The task: After finding "Where should I" in the material below, output its line and every line after it through the last, exactly, but not the pictures.

Provided records:

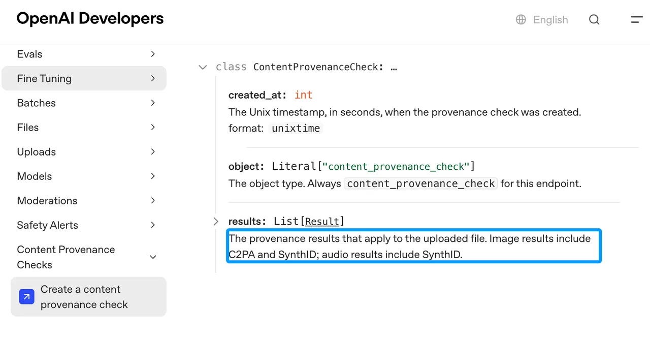This screenshot has width=650, height=339.
Task: Collapse the Content Provenance Checks section
Action: pos(153,257)
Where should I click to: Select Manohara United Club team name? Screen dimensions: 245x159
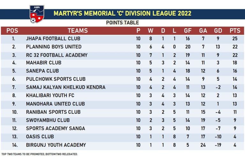[x=56, y=104]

Response for this exercise:
Where should I click to: Select Manohara United Club team name? Screen dimensions: 245x159
[x=56, y=104]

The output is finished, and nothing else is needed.